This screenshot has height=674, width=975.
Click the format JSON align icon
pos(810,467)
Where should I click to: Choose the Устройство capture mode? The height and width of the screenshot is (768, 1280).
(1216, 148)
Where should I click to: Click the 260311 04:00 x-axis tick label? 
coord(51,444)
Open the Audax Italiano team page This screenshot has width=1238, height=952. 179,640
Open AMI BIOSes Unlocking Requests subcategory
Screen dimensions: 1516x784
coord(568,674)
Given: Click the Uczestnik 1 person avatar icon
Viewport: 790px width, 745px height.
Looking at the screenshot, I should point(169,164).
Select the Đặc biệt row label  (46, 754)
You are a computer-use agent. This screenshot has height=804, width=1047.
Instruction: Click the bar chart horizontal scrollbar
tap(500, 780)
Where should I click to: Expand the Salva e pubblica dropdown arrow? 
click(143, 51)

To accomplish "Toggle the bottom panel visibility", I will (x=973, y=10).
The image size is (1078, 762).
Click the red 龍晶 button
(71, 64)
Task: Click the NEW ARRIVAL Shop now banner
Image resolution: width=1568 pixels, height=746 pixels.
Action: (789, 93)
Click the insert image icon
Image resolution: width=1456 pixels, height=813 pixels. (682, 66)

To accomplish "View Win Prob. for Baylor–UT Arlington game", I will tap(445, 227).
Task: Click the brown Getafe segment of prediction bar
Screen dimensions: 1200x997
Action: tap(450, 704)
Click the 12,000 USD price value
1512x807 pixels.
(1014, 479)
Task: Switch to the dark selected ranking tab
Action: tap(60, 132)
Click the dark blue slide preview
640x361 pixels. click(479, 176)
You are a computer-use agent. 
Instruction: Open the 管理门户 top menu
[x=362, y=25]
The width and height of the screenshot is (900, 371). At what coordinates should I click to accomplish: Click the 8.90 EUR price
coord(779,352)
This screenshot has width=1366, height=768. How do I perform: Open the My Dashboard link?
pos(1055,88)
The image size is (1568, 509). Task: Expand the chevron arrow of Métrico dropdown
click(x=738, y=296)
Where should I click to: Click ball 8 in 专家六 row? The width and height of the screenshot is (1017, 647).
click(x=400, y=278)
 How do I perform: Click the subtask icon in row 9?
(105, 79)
● ● ●
### The problem:
Whatever appears in the records must be returned exactly.

### Result below:
This screenshot has height=674, width=975.
Click the format JSON align icon
pos(810,467)
Where should I click to: Choose the Устройство capture mode? The height and width of the screenshot is (768, 1280).
(1216, 148)
Where should I click to: Click the 260311 04:00 x-axis tick label? 
coord(51,444)
Open the Audax Italiano team page This screenshot has width=1238, height=952. 179,640
Open AMI BIOSes Unlocking Requests subcategory
Screen dimensions: 1516x784
coord(568,674)
Given: Click the Uczestnik 1 person avatar icon
Viewport: 790px width, 745px height.
Looking at the screenshot, I should point(169,164).
Select the Đặc biệt row label  (46, 754)
You are a computer-use agent. This screenshot has height=804, width=1047.
Instruction: Click the bar chart horizontal scrollbar
tap(500, 780)
Where should I click to: Expand the Salva e pubblica dropdown arrow? 
click(143, 51)

To accomplish "Toggle the bottom panel visibility", I will (x=973, y=10).
The image size is (1078, 762).
Click the red 龍晶 button
(71, 64)
Task: Click the NEW ARRIVAL Shop now banner
Image resolution: width=1568 pixels, height=746 pixels.
Action: (789, 93)
Click the insert image icon
Image resolution: width=1456 pixels, height=813 pixels. (682, 66)

To accomplish "View Win Prob. for Baylor–UT Arlington game", I will tap(445, 227).
Task: Click the brown Getafe segment of prediction bar
Screen dimensions: 1200x997
Action: tap(450, 704)
Click the 12,000 USD price value
1512x807 pixels.
(1014, 479)
Task: Switch to the dark selected ranking tab
Action: tap(60, 132)
Click the dark blue slide preview
640x361 pixels. click(479, 176)
You are a computer-use agent. 
Instruction: Open the 管理门户 top menu
[x=362, y=25]
The width and height of the screenshot is (900, 371). At what coordinates should I click to accomplish: Click the 8.90 EUR price
coord(779,352)
This screenshot has width=1366, height=768. How do I perform: Open the My Dashboard link?
pos(1055,88)
The image size is (1568, 509). Task: Expand the chevron arrow of Métrico dropdown
click(x=738, y=296)
Where should I click to: Click ball 8 in 专家六 row? The width and height of the screenshot is (1017, 647).
click(x=400, y=278)
 How do I perform: Click the subtask icon in row 9?
(105, 79)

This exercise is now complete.